Marius: Tatsächlich ist es so, dass wir den Schritt mehr und mehr bei Anderen beobachten, z.B. bei „Muckefuck“ – die auch rausgezogen sind und ihr Produkt auf einem Bauernhof machen. Sie kamen nicht von hier, sind also klassisch „Zuazogne“.

Der Anspruch von uns ist ja derselbe wie in der Stadt: Regionalität, Wertschöpfungskreisläufe sollen gut laufen… ein Café wie Muckefuck plus Rösterei in einem kleinen Ort wie Marktoberdorf zu machen, das genauso gut in einer Großstadt sein könnte, das ist schon was. Ein befreundeter Fotograf aus München ist nach Nesselwang und arbeitet nun für große Firmen, denen der Standort egal ist.

Das wurde natürlich alles durchs digitale Arbeiten erst möglich gemacht. Sobald wir Internet haben, können wir arbeiten – und das machen Franzi und ich auf unsere Roadtrips ja auch so.

Franzi: Wir haben 350 Läden in der Zwischenzeit, bei denen wir vetreten sind. Wir wollen keinen reinen Onlineshop machen und haben uns gesträubt, überhaupt einen zu haben. Wir wollen, dass die Menschen unsere Produkte in den Läden kaufen, um genau diese lokalen Geschäfte zu unterstützen. Dabei verzichten wir logischerweise auf unsere bessere Gewinnspanne im eigenen Onlineshop!

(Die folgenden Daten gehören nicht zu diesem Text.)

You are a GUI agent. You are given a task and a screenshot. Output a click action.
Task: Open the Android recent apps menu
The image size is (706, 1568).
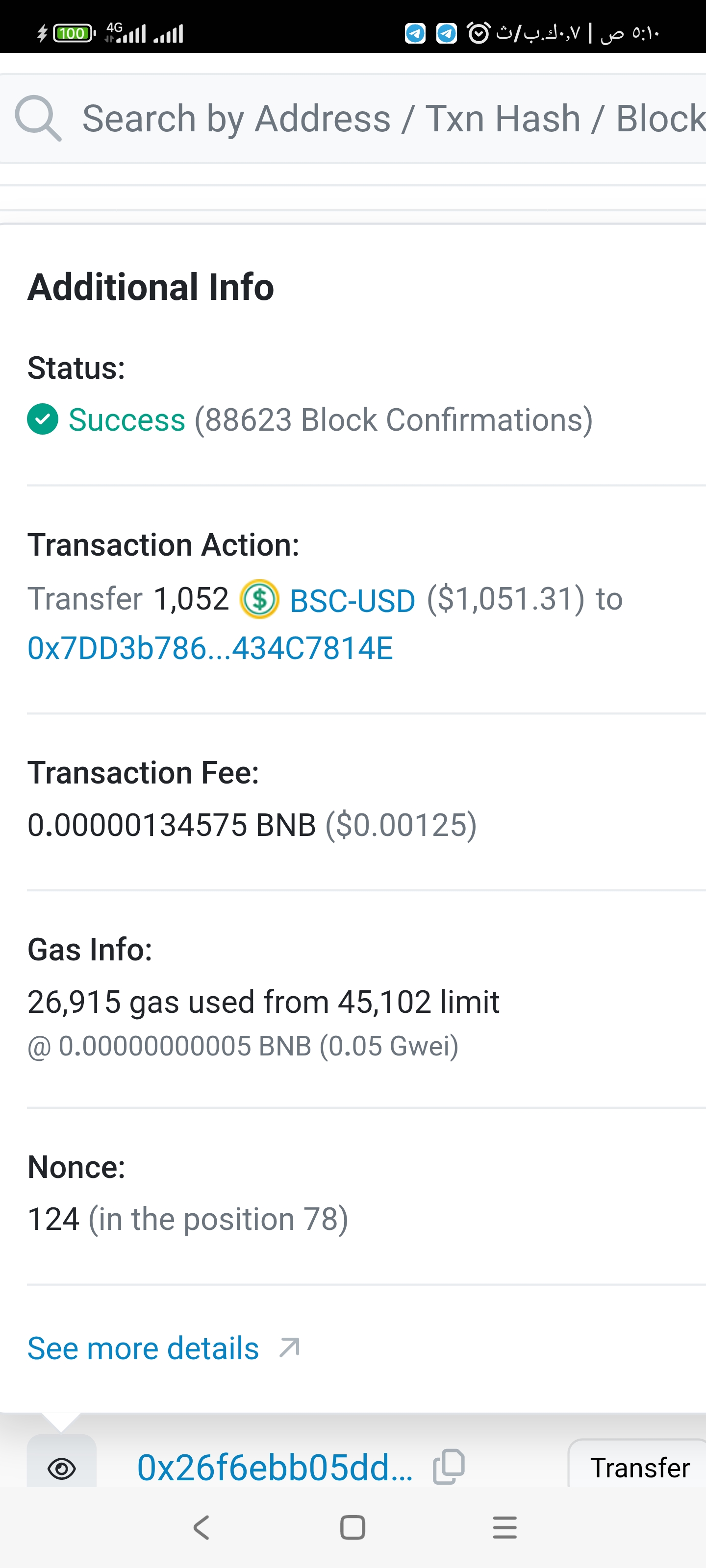point(504,1527)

Wir haben uns hier Vertrauen aufgebaut, werden zu Stadtprojekten eingeladen und um Meinung gebeten. Wir sind nicht einfach nur das verrückte Designerpärchen aus München, sondern sehr bodenständig und verwurzelt.

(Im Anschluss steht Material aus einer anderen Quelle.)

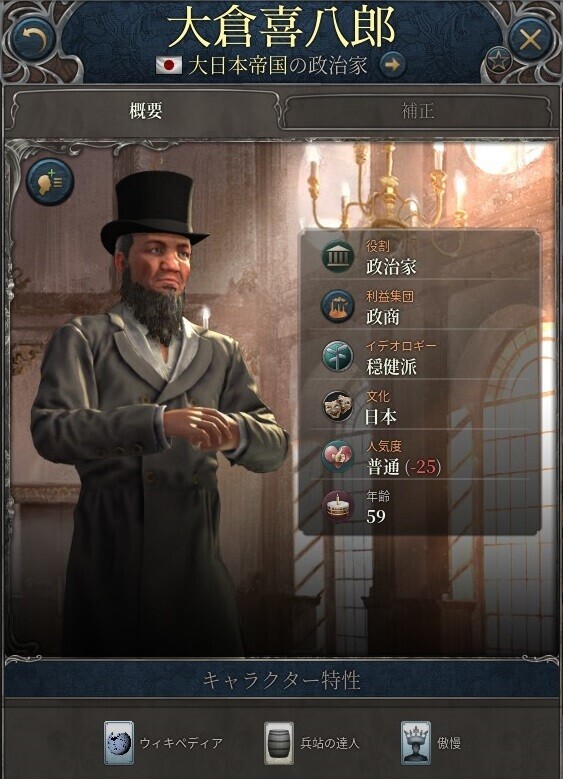
Task: Go to country via arrow button
Action: (393, 65)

Meine Abschlussarbeit an der Uni war ein Roadbook mit Tipps für‘s Allgäu – ich war stolz auf meine Region und wollte schon immer, dass die Leute ins Allgäu fahren und nicht immer nur an den Tegernsee.

Marius (grinst): ja, da sind unsere Welten aneinandergeclasht – ich aus Pfaffenhofen bin natürlich immer nur in die Tegernseer Berge.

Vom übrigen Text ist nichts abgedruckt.